## YOUR TASK
Convert the records below into a JSON list of strings, with one string per line and blank lines omitted. Leave the pictures out of the list.

## MATERIAL FOR THIS EXERCISE
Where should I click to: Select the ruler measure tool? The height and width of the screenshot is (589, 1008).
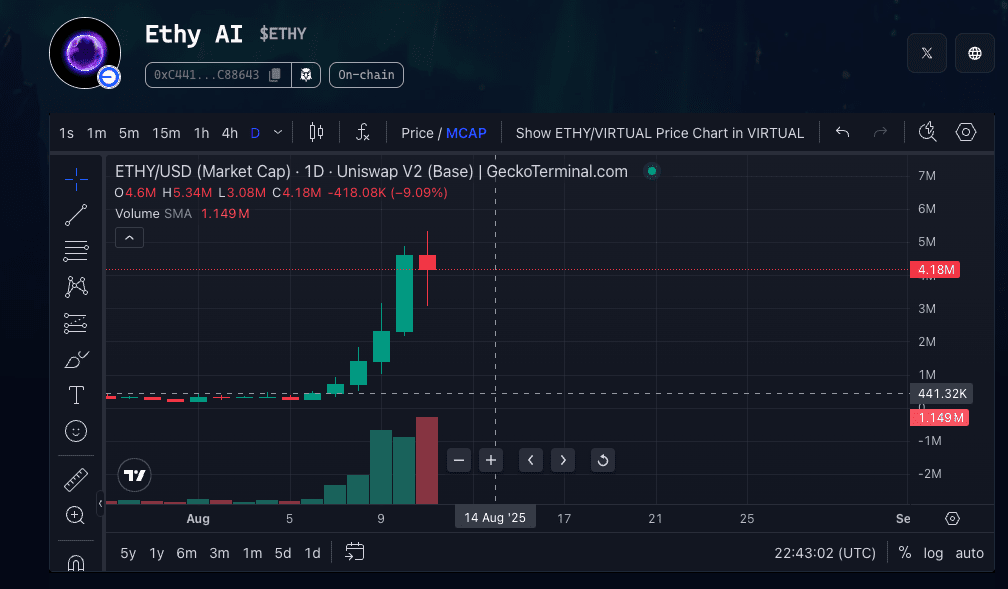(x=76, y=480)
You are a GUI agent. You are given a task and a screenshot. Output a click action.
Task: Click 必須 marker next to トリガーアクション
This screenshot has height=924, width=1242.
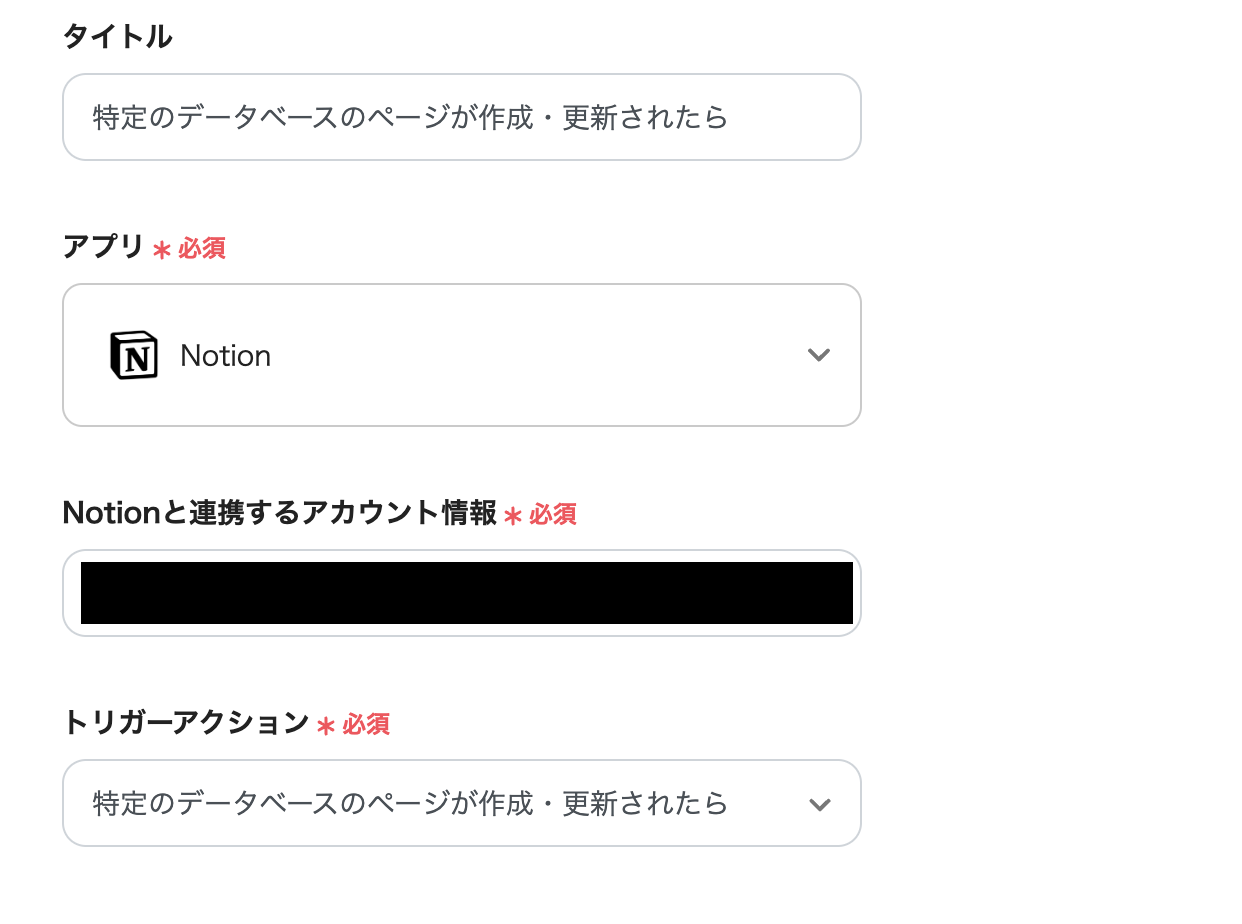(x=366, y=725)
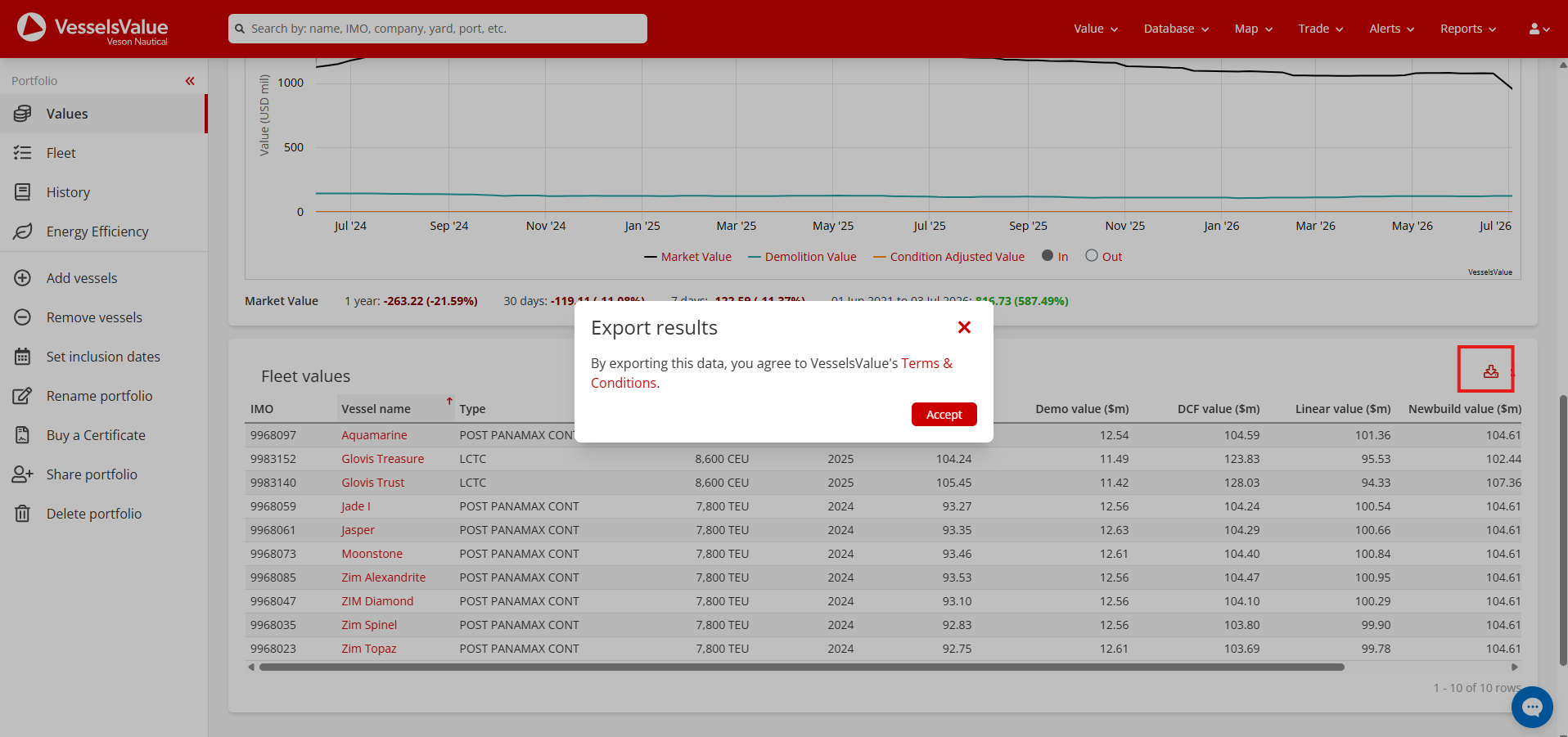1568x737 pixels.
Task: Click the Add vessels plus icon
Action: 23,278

## THE RESPONSE
[
  "Where should I click to: Select the ruler measure tool? The height and width of the screenshot is (589, 1008).",
  "(x=76, y=480)",
  "You are a GUI agent. You are given a task and a screenshot. Output a click action.",
  "Task: Click 必須 marker next to トリガーアクション",
  "This screenshot has height=924, width=1242.",
  "(x=366, y=725)",
  "1568x737 pixels.",
  "Task: Click the Add vessels plus icon",
  "Action: 23,278"
]